Other types of errors
were uncovered about the same time that OpenAI introduced its
Healthcare ChatGPT, but they are not restricted to health queries, although they are much more dangerous to humans.
Large language models are being trained on contaminated data. Tal Jacobson,
CEO at Perion Network, which connects advertisers across all channels, experienced misinformation about himself. Based on a query, the chatbot accused Jacobson of being charged with fraud as the
company's CFO -- a title he never held.
The chatbot claimed it happened about about three years ago when OpenAI's chat was very new, and then again more recently, based on information about
his wife.
After the most recent episode, he realized “AI models like ChatGPT aren’t optimized for honesty,” Jacobson told MediaPost. “They’re optimized to
score.”
When AI doesn't know an answer, Jacobson said, it faces a choice to either say “I don't know” and get a zero score, or guess and possibly provide the wrong
answer.
“And because we evaluate models like multiple-choice exams, guessing always wins,” he said, providing no answer or an incorrect answer yields zero points, whereas a lucky
guess gets one point.
Models learn what humans teach them, and confidence beats caution, Jacobson wrote in a LinkedIn post.
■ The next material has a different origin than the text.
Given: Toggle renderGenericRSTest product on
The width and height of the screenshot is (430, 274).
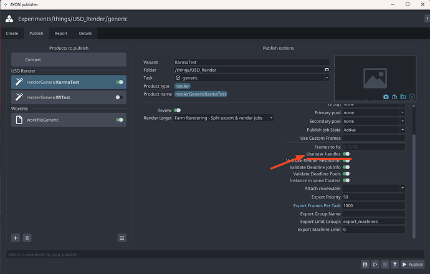Looking at the screenshot, I should (x=119, y=97).
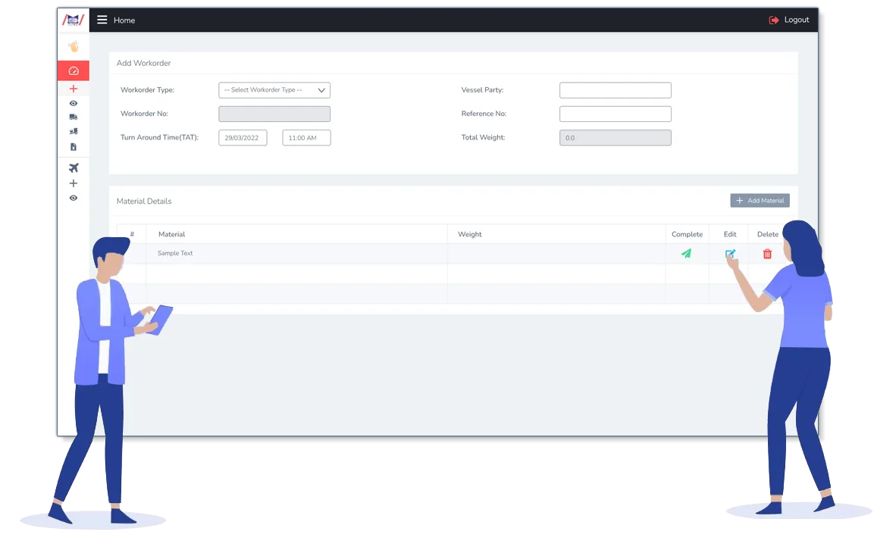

“The math backs this up,” he wrote. “If a
chunk of facts appears only once in training data, hallucinations on those facts aren't a fluke. They're guaranteed. Fake citations aren’t accidents. They're a rational outcome of how we reward
performance.”
An honest model returns the answer “I’m not sure,” Jacobson said, as opposed to a reckless one that always swings from one answer to another based on the
words used to query.
He added that correcting confidence thresholds would fix the problem, and to treat "I don't know" as a neutral response, rather than a failed one. He also said incorrect
answers should be penalized.
“But that would reshuffle leaderboards,” he said, “and leaderboards drive funding, headlines, and billion-dollar valuations.”
Hallucinations will persist -- not because AI is evil, but because developers designed chatbots to reward guessing when they do not know the absolute truth, Jacobson said.
Jacobson does not
view this as an AI algorithm problem, but instead calls it a human algorithm problem.
“We'd rather get a wrong answer than no answer at all,” he wrote.